Sparke Evans Park forms a narrow riverside green space beside the Avon Walkway and National Cycle Network, set within an area of warehouses and other commercial premises. Among the surviving park furniture is an early-20th-century shelter structure, which has been damaged in the past.

Historically, the park served as a primary destination for local Sunday School outings, with children often transported there in coal carts. In the 1920s, musical entertainment was provided by a band that performed at the bandstand on the second Monday of every month.

=== Walking and cycling routes ===
The park sits on a riverside walking-and-cycling corridor along the New Cut, with access from the Avon Walkway and the National Cycle Network. The bridge is also included in the Bristol Bridges Walk, a circular route linking dozens of crossings around the Floating Harbour and the New Cut.

=== Sports ===
The park has historically been used for sports, primarily local amateur football teams, though the football pitches are no longer present today. The St Philip's Marsh Adult School football club played their first matches at the park upon their formation in the early 1920s. However, the proximity to the River Avon posed challenges for players, as during high tide footballs kicked out of bounds were frequently lost to the river.

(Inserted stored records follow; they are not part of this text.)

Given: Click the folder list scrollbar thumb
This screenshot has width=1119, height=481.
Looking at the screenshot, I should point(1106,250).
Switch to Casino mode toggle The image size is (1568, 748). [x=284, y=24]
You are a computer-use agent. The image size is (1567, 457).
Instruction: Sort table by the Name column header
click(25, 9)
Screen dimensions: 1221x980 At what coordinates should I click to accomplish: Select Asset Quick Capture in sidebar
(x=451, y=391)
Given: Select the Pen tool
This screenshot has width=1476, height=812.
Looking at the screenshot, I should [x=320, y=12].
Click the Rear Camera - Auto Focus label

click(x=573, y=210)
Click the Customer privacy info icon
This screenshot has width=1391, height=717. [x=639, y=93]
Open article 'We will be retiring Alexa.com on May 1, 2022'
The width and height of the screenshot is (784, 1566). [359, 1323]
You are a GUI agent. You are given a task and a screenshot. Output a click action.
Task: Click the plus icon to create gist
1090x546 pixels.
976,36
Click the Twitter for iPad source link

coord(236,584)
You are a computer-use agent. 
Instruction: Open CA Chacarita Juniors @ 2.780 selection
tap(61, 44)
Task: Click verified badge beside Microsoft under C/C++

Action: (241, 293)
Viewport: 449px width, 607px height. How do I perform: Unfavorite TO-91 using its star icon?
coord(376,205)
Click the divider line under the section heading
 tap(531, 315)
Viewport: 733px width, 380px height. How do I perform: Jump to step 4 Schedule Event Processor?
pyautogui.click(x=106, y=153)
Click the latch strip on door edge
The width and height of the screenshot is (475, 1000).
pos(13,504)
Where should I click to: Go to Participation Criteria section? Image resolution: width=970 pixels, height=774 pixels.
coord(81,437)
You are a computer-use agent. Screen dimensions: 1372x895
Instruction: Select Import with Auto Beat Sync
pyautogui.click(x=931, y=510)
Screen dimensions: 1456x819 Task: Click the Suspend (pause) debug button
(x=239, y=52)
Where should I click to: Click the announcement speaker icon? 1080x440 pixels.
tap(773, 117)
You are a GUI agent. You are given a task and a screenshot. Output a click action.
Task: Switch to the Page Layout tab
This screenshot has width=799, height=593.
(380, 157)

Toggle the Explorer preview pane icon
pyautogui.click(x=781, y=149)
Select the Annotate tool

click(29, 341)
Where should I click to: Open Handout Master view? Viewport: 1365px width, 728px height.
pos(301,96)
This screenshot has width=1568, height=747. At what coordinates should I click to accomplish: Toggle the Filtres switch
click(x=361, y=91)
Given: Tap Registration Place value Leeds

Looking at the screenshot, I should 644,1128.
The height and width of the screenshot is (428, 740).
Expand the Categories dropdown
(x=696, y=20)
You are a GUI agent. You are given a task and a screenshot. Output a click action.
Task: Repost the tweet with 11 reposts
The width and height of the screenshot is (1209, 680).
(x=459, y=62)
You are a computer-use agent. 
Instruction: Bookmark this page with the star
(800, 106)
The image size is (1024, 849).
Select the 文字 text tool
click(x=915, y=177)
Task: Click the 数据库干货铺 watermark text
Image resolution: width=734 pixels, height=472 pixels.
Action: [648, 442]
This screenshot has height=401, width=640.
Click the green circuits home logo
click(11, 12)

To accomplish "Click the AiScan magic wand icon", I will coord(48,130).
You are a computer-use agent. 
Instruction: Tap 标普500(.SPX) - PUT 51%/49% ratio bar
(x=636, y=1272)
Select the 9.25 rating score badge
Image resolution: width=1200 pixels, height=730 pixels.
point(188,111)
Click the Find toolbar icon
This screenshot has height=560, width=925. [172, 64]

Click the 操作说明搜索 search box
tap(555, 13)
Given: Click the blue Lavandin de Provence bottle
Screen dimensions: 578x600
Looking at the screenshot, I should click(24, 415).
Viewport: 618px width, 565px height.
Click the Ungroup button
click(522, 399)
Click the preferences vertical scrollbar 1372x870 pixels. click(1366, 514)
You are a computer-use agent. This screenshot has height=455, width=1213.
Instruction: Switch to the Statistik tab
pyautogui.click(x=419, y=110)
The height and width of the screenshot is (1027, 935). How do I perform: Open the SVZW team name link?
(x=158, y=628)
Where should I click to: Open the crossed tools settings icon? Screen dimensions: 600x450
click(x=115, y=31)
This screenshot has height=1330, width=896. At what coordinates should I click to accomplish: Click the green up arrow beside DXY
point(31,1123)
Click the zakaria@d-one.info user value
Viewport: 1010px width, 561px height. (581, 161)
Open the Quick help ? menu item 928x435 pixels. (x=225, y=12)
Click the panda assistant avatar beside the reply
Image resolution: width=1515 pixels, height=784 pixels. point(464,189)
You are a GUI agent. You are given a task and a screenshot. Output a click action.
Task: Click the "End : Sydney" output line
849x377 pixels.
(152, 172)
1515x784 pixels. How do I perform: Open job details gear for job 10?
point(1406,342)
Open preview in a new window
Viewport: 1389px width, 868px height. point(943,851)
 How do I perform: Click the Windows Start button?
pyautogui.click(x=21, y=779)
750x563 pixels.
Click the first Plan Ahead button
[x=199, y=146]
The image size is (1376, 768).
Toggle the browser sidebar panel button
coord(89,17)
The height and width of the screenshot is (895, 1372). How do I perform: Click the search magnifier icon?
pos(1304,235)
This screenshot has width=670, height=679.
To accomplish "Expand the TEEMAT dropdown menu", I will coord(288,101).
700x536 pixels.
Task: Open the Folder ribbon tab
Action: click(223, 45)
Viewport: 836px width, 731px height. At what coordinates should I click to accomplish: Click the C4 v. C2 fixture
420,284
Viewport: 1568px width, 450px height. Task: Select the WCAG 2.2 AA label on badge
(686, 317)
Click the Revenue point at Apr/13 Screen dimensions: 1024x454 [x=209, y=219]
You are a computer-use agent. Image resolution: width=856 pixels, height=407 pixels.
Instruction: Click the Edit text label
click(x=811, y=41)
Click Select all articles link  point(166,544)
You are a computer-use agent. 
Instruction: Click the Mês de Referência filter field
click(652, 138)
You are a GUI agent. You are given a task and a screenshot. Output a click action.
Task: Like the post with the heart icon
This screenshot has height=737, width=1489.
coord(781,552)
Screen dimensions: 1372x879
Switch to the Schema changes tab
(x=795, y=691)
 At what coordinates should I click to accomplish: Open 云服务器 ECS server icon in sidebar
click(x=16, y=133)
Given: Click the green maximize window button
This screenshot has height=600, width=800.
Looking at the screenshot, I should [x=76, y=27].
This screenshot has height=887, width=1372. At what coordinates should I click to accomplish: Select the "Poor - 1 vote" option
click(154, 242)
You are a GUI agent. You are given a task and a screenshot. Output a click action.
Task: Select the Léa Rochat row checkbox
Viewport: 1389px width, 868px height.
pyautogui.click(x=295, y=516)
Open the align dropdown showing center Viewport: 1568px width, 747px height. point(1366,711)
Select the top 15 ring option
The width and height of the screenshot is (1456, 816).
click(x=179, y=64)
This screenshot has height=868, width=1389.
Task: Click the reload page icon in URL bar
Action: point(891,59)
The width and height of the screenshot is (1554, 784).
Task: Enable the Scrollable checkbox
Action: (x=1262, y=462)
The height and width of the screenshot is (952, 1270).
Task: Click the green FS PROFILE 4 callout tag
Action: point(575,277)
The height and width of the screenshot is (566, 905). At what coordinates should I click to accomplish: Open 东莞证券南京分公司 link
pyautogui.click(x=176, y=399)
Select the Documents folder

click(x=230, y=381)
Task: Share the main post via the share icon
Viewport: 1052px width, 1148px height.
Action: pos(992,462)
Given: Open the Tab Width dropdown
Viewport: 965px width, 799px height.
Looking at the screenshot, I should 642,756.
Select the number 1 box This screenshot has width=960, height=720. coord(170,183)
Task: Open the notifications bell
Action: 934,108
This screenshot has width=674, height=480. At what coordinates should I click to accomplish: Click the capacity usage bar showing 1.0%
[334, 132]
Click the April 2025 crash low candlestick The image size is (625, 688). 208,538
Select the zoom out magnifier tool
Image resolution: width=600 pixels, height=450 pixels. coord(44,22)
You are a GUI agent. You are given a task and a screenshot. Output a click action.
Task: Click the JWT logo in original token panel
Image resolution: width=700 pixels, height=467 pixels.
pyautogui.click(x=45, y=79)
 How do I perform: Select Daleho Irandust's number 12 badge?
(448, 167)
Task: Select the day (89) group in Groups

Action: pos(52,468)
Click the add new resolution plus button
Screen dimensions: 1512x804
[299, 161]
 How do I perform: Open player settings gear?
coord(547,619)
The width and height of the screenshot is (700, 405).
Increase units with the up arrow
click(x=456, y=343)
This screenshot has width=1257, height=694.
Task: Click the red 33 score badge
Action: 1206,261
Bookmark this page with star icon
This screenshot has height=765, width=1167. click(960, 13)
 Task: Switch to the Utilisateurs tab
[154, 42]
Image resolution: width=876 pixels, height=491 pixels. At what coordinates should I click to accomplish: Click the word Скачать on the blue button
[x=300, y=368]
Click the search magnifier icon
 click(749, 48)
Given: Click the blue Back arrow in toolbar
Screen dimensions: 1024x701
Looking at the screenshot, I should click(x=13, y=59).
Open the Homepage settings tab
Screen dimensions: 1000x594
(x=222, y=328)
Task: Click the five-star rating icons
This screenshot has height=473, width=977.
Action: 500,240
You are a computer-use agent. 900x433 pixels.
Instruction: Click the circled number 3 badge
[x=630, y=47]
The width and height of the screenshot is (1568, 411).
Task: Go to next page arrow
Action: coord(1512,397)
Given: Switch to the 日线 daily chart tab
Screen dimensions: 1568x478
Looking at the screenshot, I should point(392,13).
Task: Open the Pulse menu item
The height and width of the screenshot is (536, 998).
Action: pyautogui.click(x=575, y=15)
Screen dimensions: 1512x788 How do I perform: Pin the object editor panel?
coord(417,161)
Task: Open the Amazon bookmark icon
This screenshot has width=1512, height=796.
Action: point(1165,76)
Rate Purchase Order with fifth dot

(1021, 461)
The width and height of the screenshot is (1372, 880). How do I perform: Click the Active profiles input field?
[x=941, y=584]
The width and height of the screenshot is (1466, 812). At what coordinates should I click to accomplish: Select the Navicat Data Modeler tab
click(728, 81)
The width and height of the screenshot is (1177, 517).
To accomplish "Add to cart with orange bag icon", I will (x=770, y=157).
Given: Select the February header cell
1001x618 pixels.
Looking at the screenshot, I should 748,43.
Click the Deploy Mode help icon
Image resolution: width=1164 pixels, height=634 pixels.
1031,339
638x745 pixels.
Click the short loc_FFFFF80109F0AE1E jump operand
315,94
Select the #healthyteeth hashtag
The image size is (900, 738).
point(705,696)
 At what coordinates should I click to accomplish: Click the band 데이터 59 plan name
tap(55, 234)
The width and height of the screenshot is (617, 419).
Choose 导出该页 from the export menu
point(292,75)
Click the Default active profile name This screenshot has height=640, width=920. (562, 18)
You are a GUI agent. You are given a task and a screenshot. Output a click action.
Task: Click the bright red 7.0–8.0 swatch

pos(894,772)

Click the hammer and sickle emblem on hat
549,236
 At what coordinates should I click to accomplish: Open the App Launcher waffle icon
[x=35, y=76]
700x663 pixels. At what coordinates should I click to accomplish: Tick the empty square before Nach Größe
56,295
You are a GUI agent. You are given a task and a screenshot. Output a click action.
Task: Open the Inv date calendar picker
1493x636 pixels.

By the late 1950s the park was being used for fixtures in the Bristol and District Premier Combination, including matches involving St Silas.

In September 1980, the park hosted a Past v Present reunion match for the St Philip's Marsh Adult School F.C. to mark the club's 60th anniversary. The event attracted hundreds of spectators, many of whom were former local residents who had been displaced when the surrounding housing was demolished in the late 1950s and early 1960s. Attempts were also made to improve sporting facilities around this time, with Victoria Park F.C. applying for planning permission in 1984 to install a portable building from the Ridings School to serve as dressing rooms, as their promotion to the Avon Premier Combination league was conditional on improved facilities. In July 1998, Bristol City Council proposed a 25-year lease of 5,461 square metres (1.35 acres) of parkland to a local football club for a pitch and changing facility, a move that would have restricted public access to that specific area on match days.